Uma planta pode reagir à luz do sol e a outros estímulos, mas isso não significa que a planta seja senciente. Se eu fizer uma corrente elétrica passar por um fio ligado a uma campainha, a campainha toca. Mas isso não significa que a campainha seja senciente. As plantas não têm sistema nervoso, nem qualquer outra característica que associamos à senciência e tudo isso faz sentido em termos científicos. Por que as plantas desenvolveriam a capacidade de ser sencientes, se elas não podem fazer nada para reagir a um ato que as danifica? Se você encostar uma chama em uma planta, a planta não pode fugir e continua exatamente onde está e queima, mas se você encostasse uma chama em um cachorro, o cachorro faria exatamente o que você faria, gritaria de dor e tentaria fugir da chama. A senciência é uma característica que evoluiu em certos seres para capacitá-los a sobreviver escapando de um estímulo nocivo. A senciência não seria de nenhuma utilidade para uma planta, as plantas não podem “escapar”.

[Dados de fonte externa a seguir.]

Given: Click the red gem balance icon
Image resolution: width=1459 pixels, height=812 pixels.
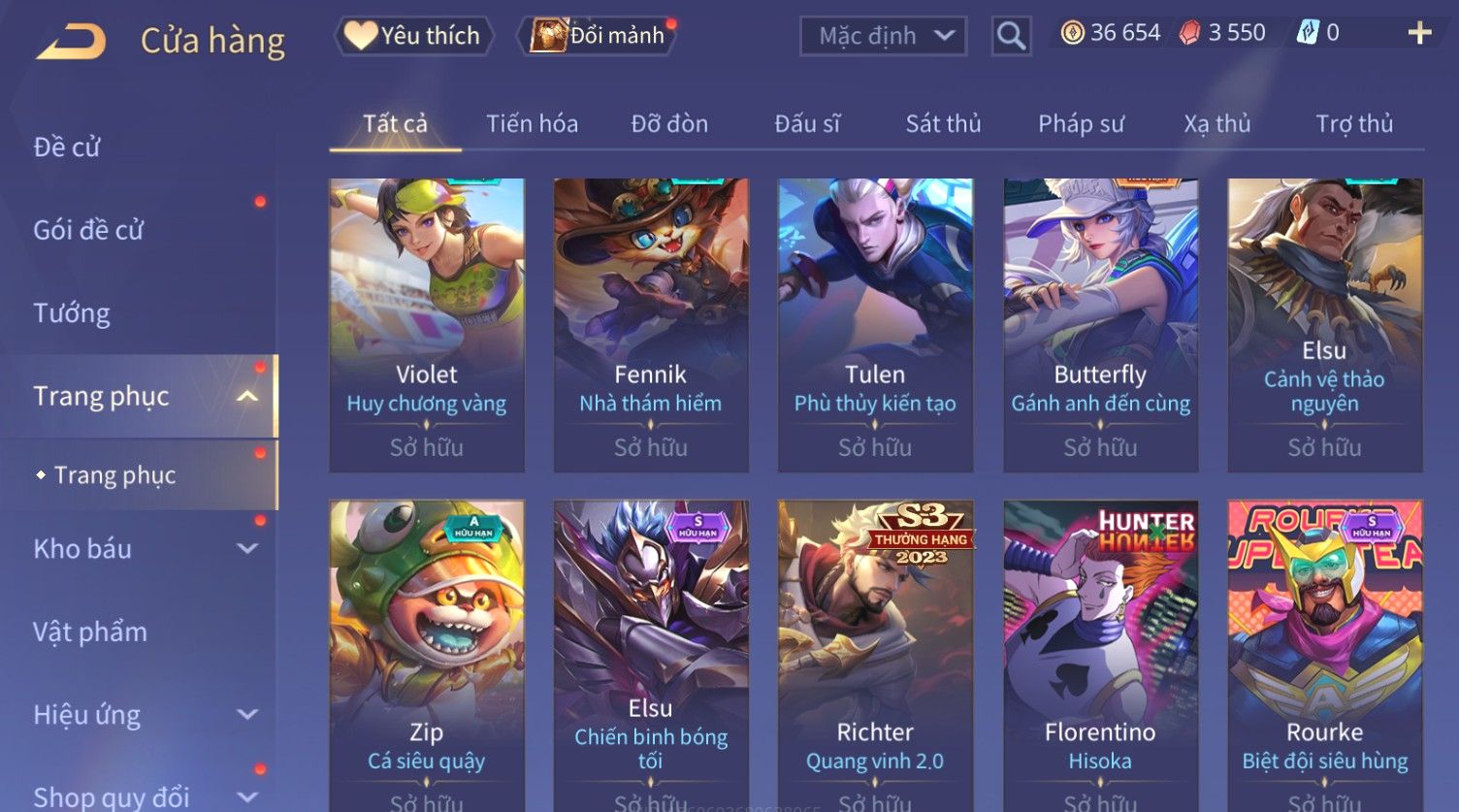Looking at the screenshot, I should tap(1189, 33).
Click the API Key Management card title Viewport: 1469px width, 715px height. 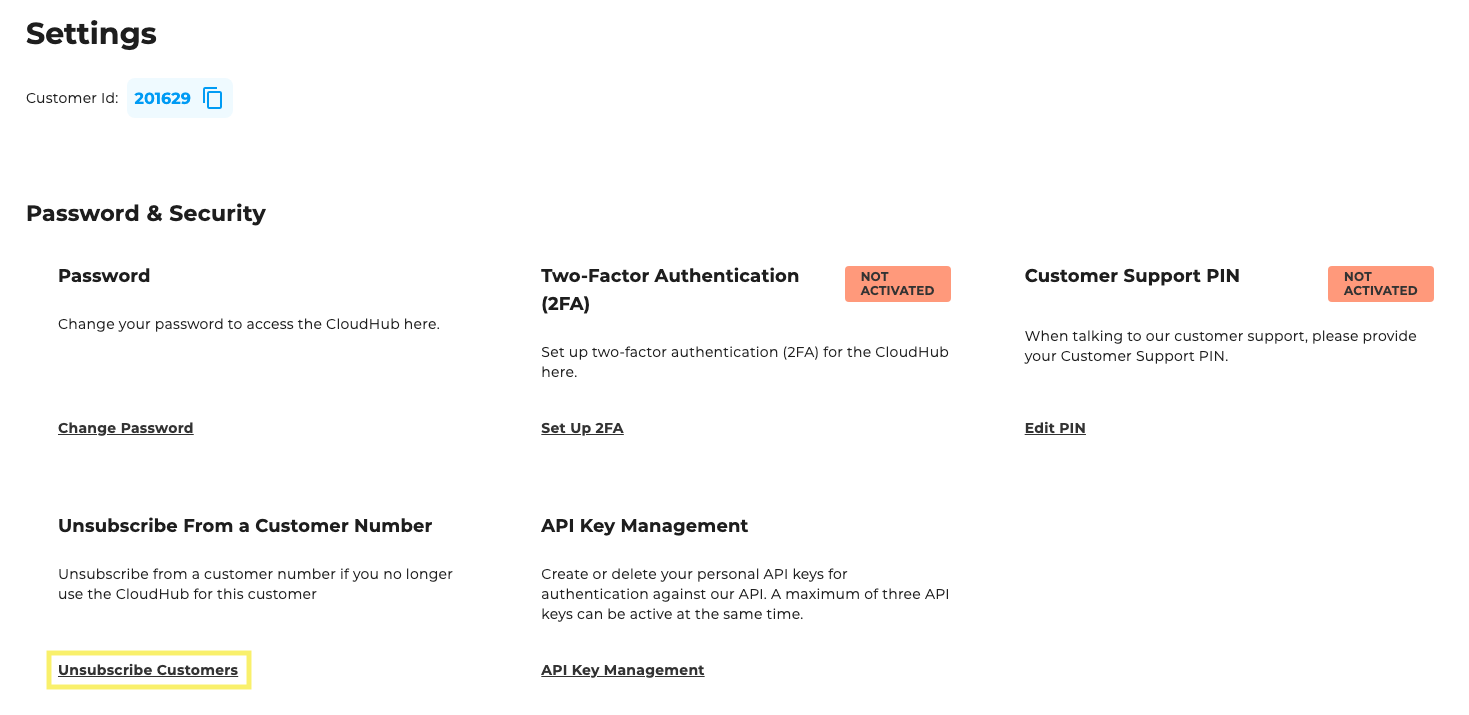pos(644,525)
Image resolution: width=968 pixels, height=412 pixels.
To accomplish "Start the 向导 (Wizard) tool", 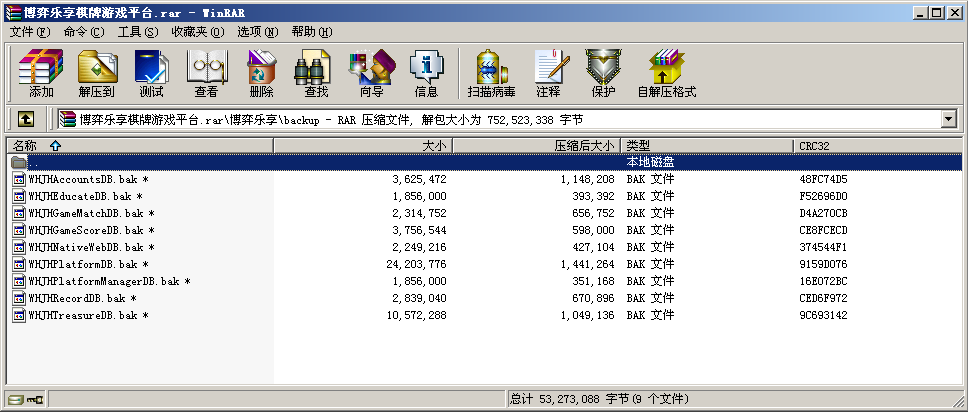I will [371, 73].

Eu não estou querendo dizer que não podemos ter obrigações morais às plantas, mas sim que não podemos ter obrigações morais para com as plantas. Podemos ter a obrigação moral de não cortar uma árvore, mas essa não é uma obrigação moral que temos para com a árvore. A árvore não é o tipo de entidade para com o qual podemos ter obrigações morais. Podemos ter uma obrigação moral, isso sim, para com todas as criaturas sencientes que vivem na árvore ou dependem dela para sua sobrevivência. Podemos ter a obrigação moral para com os outros animais humanos e não-humanos que habitam o planeta de não derrubar árvores de modo irresponsável. Mas não podemos ter quaisquer obrigações morais para com a árvore; podemos ter obrigações morais apenas para com os seres sencientes, e a árvore não é senciente nem tem interesses. Não há nada que a árvore prefira, queira ou deseje. A árvore não é o tipo de entidade que se importa com o que fazemos a ela. O esquilo e os pássaros que vivem na árvore certamente têm interesse em que não cortemos a árvore, mas a árvore não. Pode ser errado moralmente, cortar uma árvore irresponsavelmente, mas esse é um ato completamente diferente do ato de atirar em um veado.